» **What is expected**: Every line from the one containing "Given: Expand the" through the end of the listing below must be given again exactly, and nothing else; exclude pictures.

* * * * *

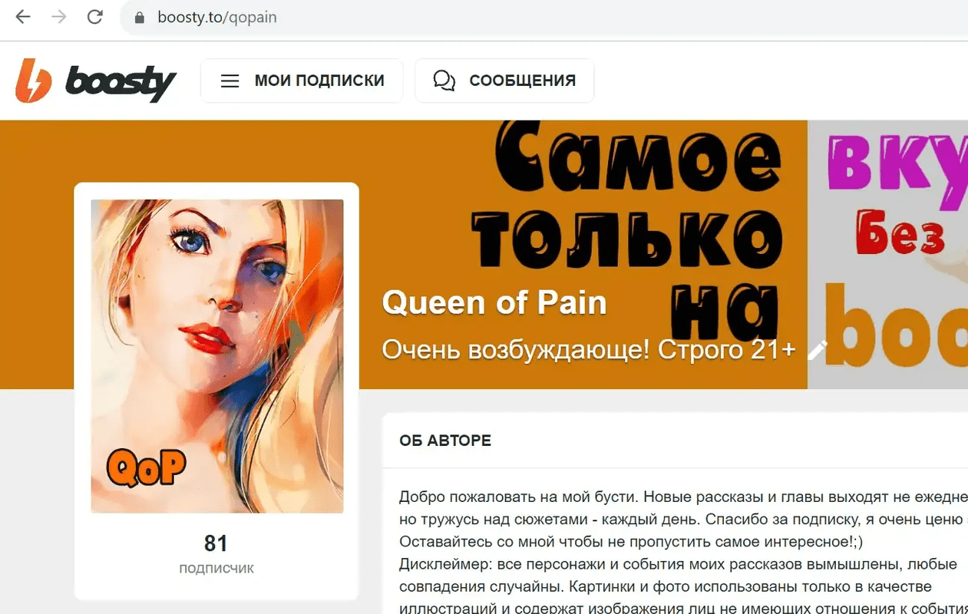Image resolution: width=968 pixels, height=614 pixels.
Task: Click the QoP badge on avatar
Action: pos(147,466)
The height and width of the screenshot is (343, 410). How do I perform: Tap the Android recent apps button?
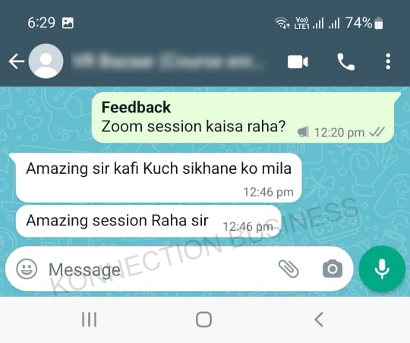click(89, 319)
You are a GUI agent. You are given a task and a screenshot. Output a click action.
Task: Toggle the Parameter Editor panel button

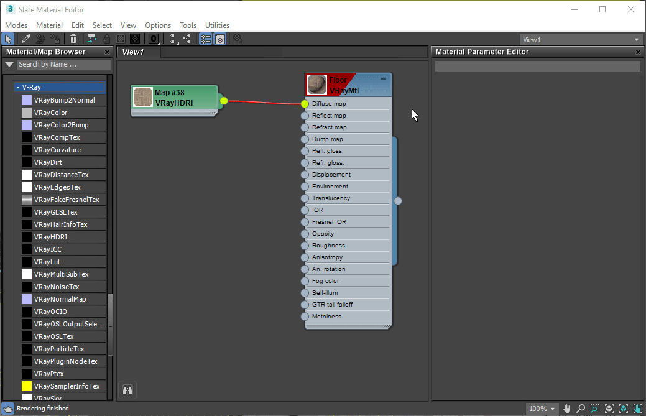click(220, 39)
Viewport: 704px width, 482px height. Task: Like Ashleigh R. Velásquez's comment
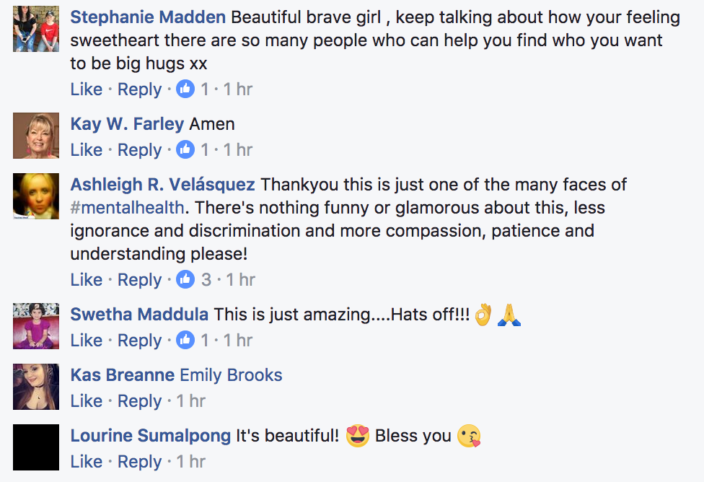point(87,279)
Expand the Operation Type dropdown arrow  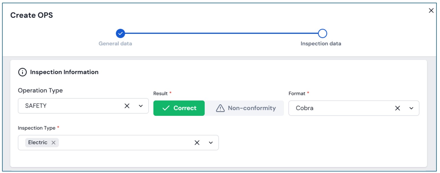pyautogui.click(x=141, y=106)
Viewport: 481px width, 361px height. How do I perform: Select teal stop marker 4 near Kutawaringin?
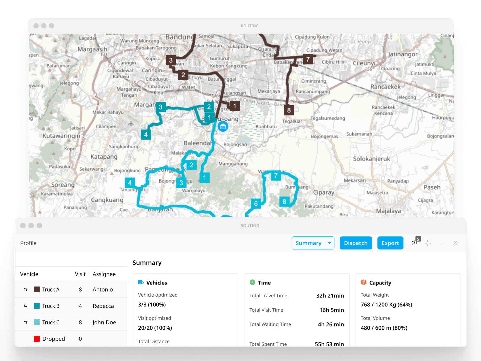pos(146,135)
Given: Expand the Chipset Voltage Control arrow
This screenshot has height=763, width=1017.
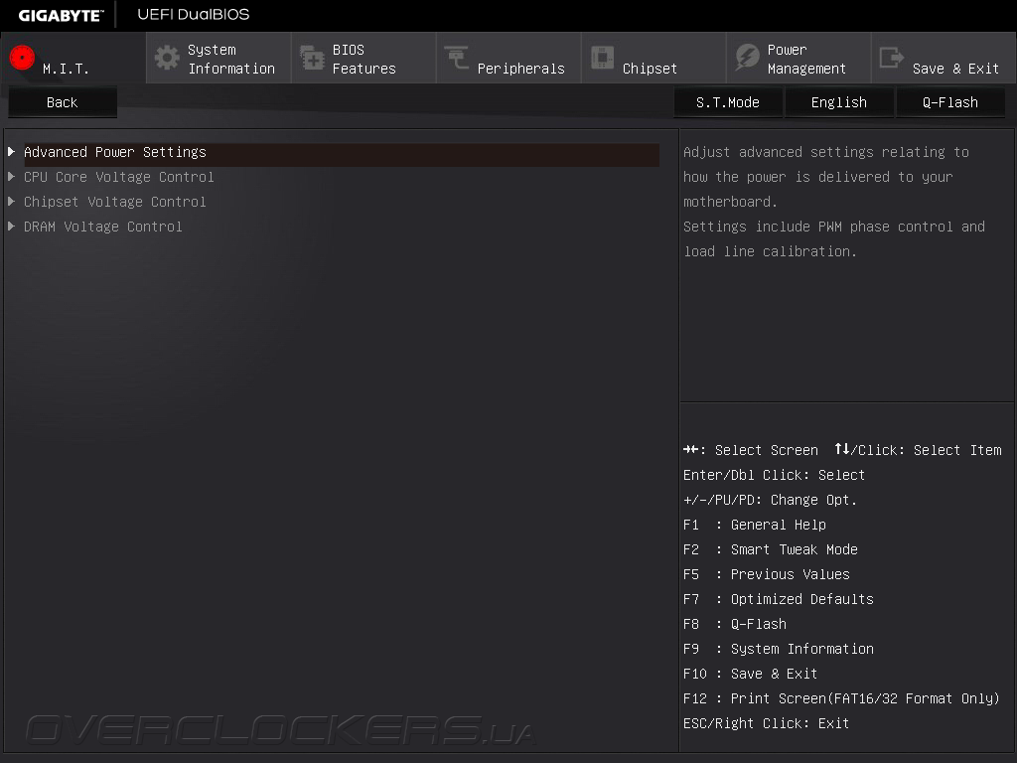Looking at the screenshot, I should [12, 201].
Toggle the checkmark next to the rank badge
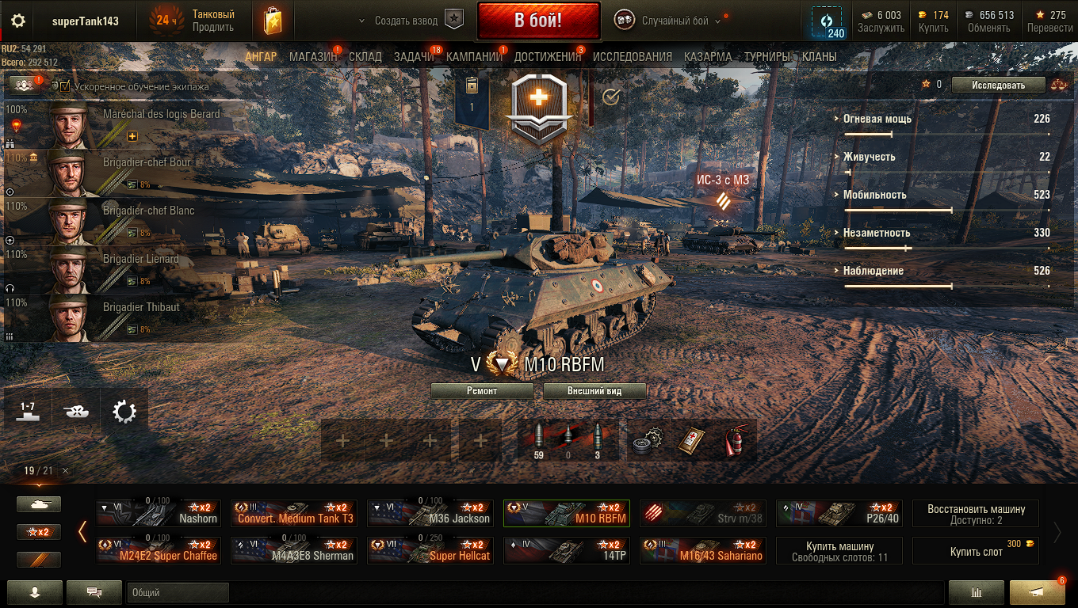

* * * * *

» **Exercise result**:
Given: Expand the Chipset Voltage Control arrow
This screenshot has height=763, width=1017.
Looking at the screenshot, I should [12, 201].
Toggle the checkmark next to the rank badge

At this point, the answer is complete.